Una mentira nunca vive hasta hacerse vieja, aunque algunas traspasan las generaciones de manera sorprendente. Alrededor de la capacidad de Aragón, y especialmente del Real Zaragoza, para fabricar jugadores de élite siempre se ha levantado un tupido velo de infundadas sospechas. Esto no es algo de ahora, viene de antiguo. La poderosa irrupción de Jorge Pombo, su verticalidad, su descaro, su imponente potencia física, su nivel de juego, su realidad y su expectaviva, han vuelto a desmontar cualquier teoría conspirativa sobre la presunta falta de cualificación de los jugadores nacidos aquí.

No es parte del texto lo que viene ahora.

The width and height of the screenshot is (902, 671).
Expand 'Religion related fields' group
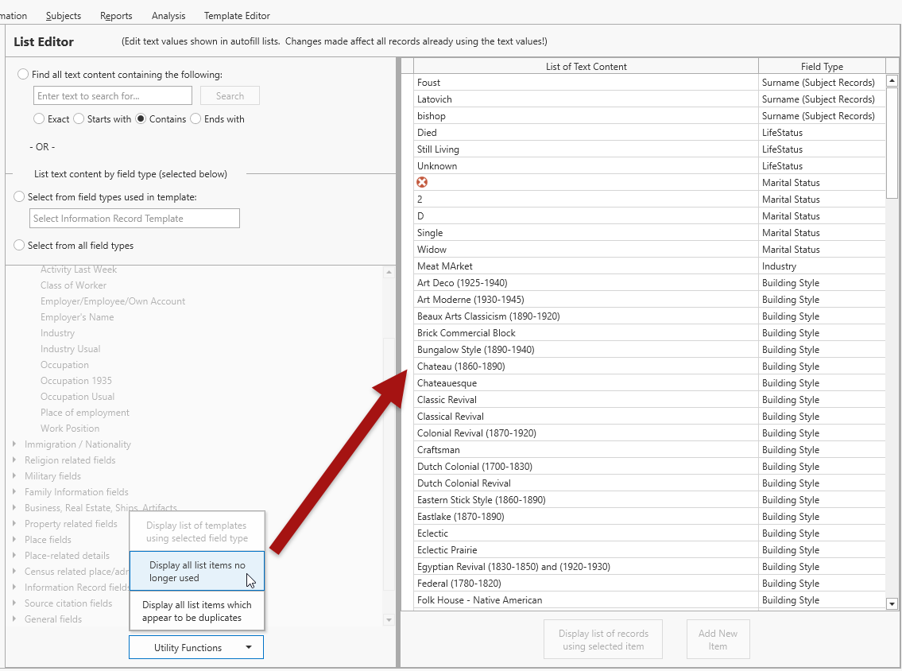pyautogui.click(x=14, y=460)
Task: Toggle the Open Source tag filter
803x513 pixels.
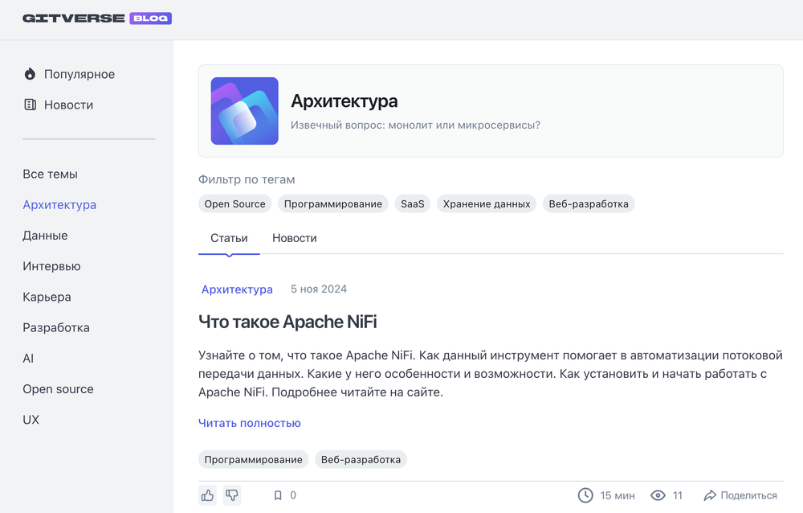Action: [234, 203]
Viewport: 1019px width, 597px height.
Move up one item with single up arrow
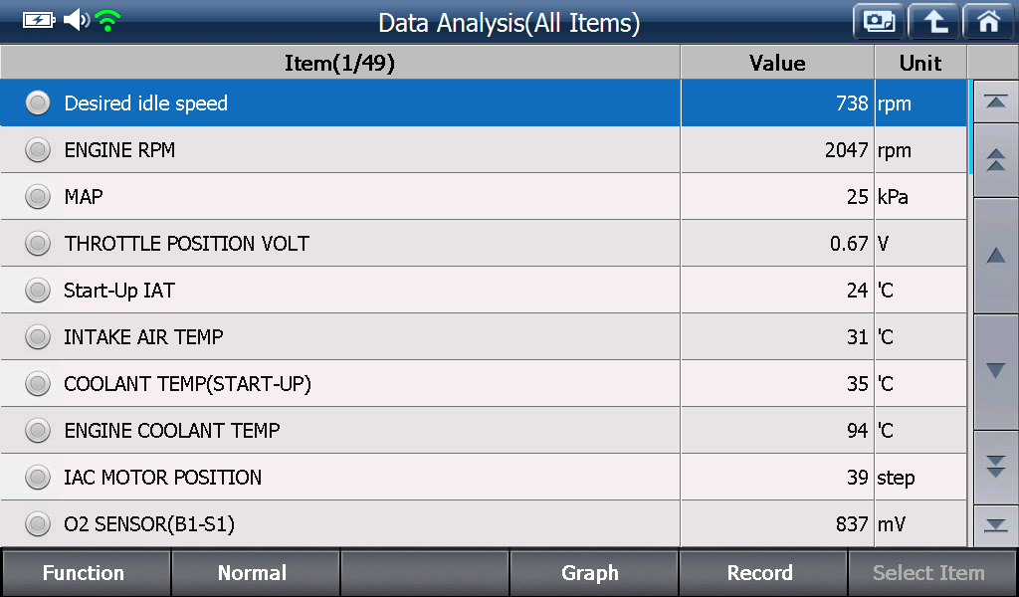(x=995, y=256)
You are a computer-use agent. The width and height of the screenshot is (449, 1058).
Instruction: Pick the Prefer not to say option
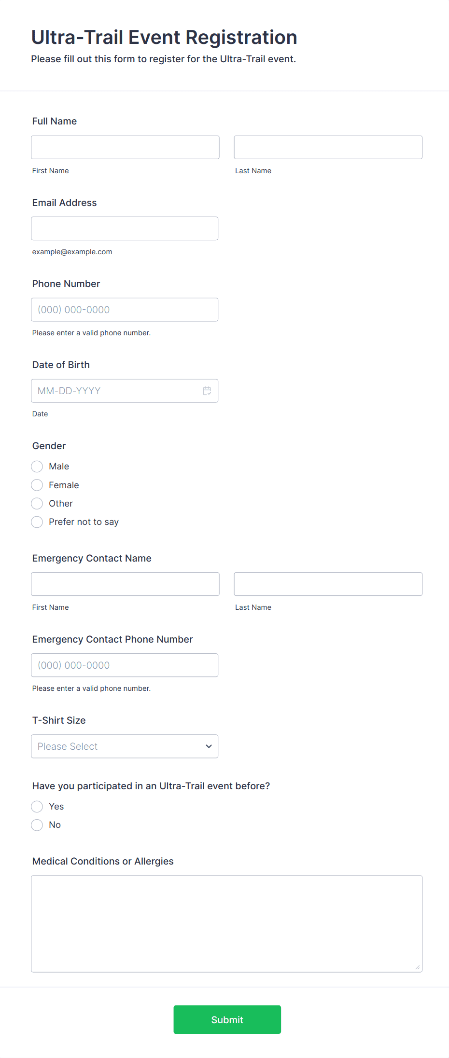37,522
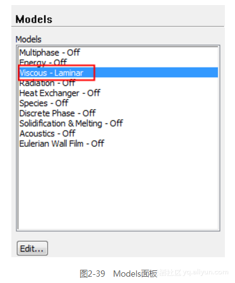Viewport: 235px width, 283px height.
Task: Select Multiphase - Off in the models list
Action: [x=50, y=52]
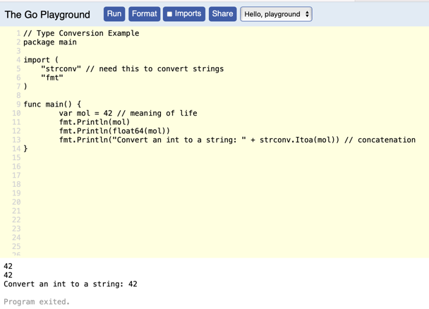Share the playground code
The height and width of the screenshot is (309, 429).
(222, 14)
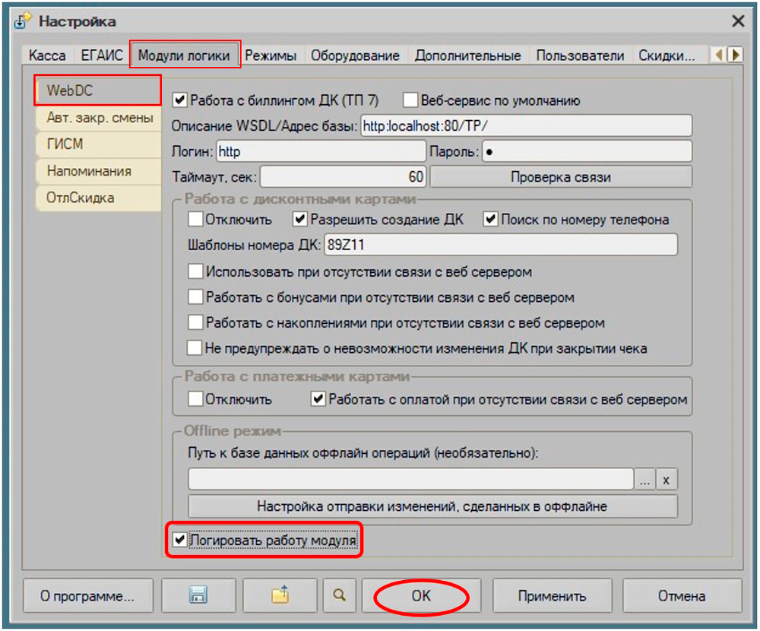Image resolution: width=760 pixels, height=631 pixels.
Task: Switch to the 'ЕГАИС' tab
Action: [x=102, y=55]
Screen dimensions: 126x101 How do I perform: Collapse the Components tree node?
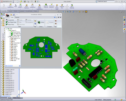(x=8, y=37)
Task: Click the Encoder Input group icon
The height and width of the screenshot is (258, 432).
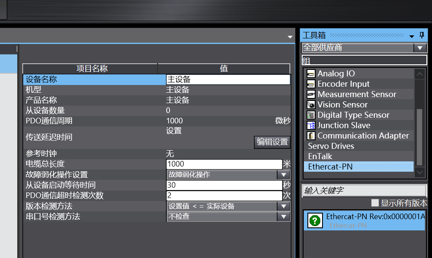Action: 311,84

En estos años de penitencia en Segunda División, el Real Zaragoza ha desaprovechado la oportunidad de mirar con más cariño y coraje hacia la Ciudad Deportiva. Es en tiempos como los que atravesamos cuando más habría que haberlo hecho. No ha sido así por desconfianza, mala praxis, desconomiento, por extraños reparos y, también, causa mayor, por necesidad de vender el futuro porque el presente ahoga.

Aragón es tierra de futbolistas. Diferentes generaciones han tocado techo en España o lo han acariciado en categorías inferiores: la de Zapater, la de Ander Herrera, la de Vallejo y, ahora, la de Subías, Clemente o Tresaco, que para San Jorge intentará alcanzar el Campeonato de España sub-18 en Zaragoza. En la última década, la comunidad ha producido más jugadores de los que luego han llegado a la cúspide de la pirámide. Quienes lo han logrado ha sido porque su calidad y su talento eran incontenibles (y recelos también soportaron) o porque hubo alguien que fue valiente y tuvo arrojo con ellos. Como Víctor Muñoz con Zapater o Vallejo. O como Láinez ahora con Pombo. Muñoces y Láineces. Más hubieran hecho falta en estos años.